Un Présent, Plusieurs Futurs
Construire un monde — et s'en extraire.
Le problème de l'observateur
Publiez un sondage et cela déplace les votes. Publiez un prix et cela déplace les transactions. Publiez une prévision et cela change le résultat. Chaque instrument qui mesure une population de l'intérieur devient partie intégrante du système qu'il mesure. La structure profonde n'est pas cachée. Elle est détruite par l'acte même de l'observer.
Ce n'est pas un problème de données que plus de données peuvent résoudre. C'est un problème de position, et il n'y a qu'une seule issue : construire un monde, et s'en extraire.

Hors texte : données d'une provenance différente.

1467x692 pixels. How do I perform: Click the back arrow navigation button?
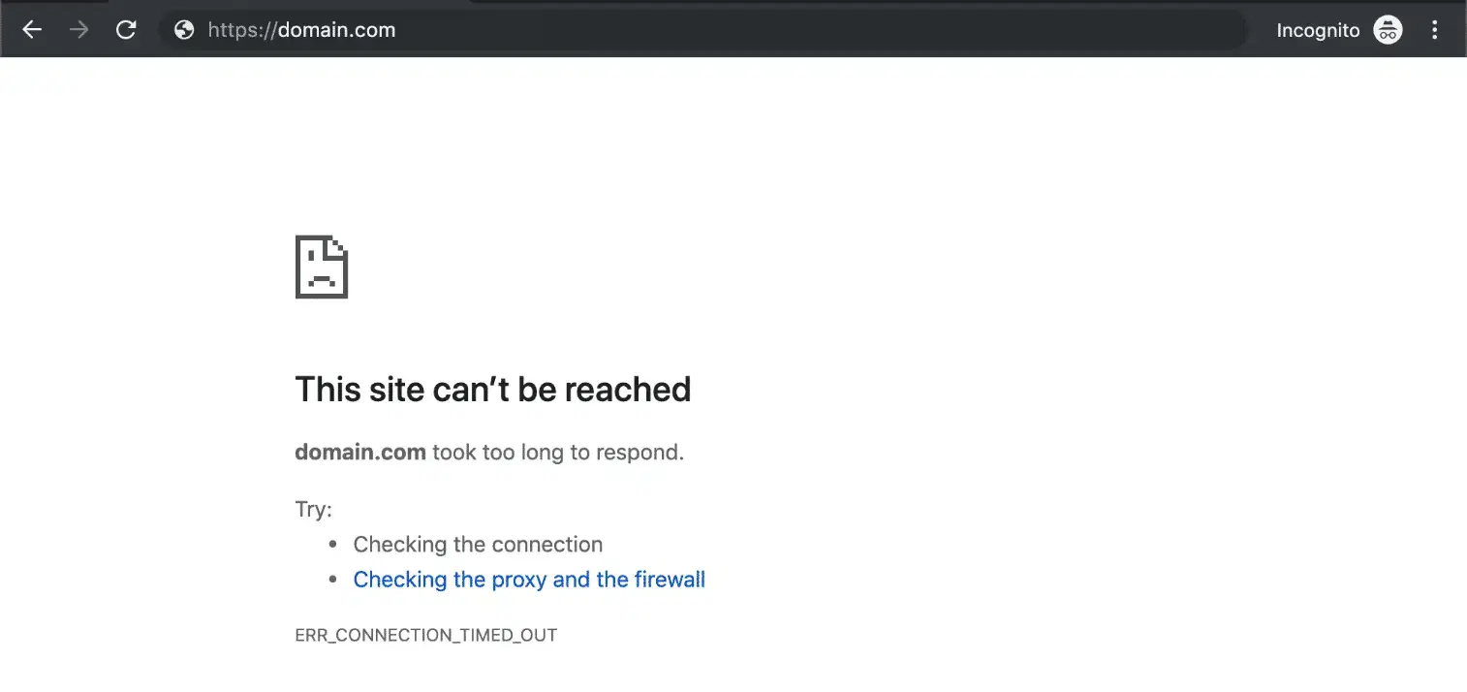(32, 30)
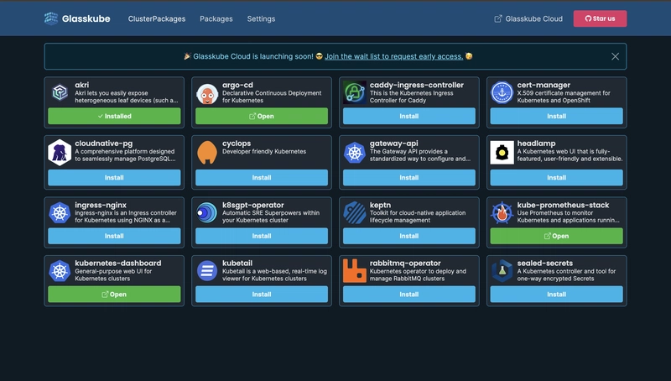Open Settings from the navigation bar
Image resolution: width=671 pixels, height=381 pixels.
tap(261, 18)
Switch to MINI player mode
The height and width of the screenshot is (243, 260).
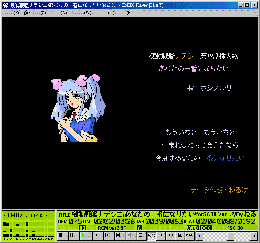tap(189, 236)
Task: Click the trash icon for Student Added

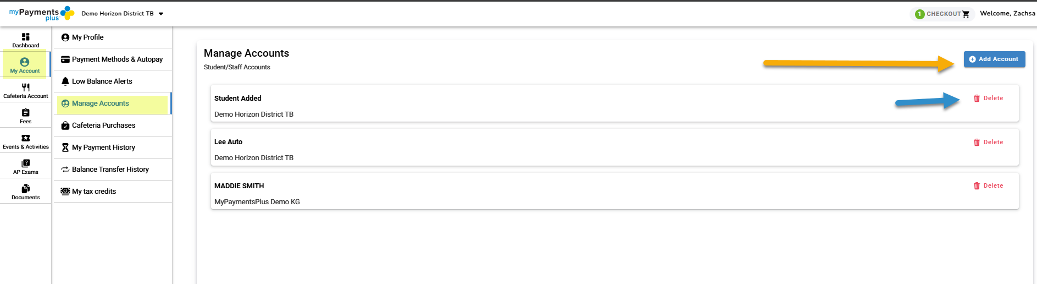Action: click(x=977, y=99)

La lecture depuis l'extérieur
Une civilisation de synthèse peut être interrogée sans interroger personne, et projetée dans le futur sans mouvoir le monde qu'elle décrit. De l'extérieur, un consensus cesse d'être un chiffre unique. Le même 60 % peut être un socle rocheux ou une cascade en attente d'une raison, et la différence, invisible pour tout instrument existant, est l'information la plus précieuse sur les marchés, en politique et en géopolitique.
Nous ne choisissons pas le futur. Nous cartographions l'espace des futurs possibles — en rayant les futurs impossibles.
Tenus de rendre des comptes
Les affirmations coûtent peu, pas les scores. Chaque réponse que la civilisation donne est une affirmation que la réalité se charge de noter. Nos évaluations sont notées à l'aveugle, sur des questions que le modèle n'a jamais vues, par rapport à des résultats qui ne s'étaient pas encore produits.
Nous construisons le CIT-100, un benchmark public pour les modèles de civilisation : cent questions notées ouvertement par rapport à des marchés prédictifs en direct, de manière permanente, chaque échec étant enregistré. Quand il sera lancé, demandez-nous des comptes.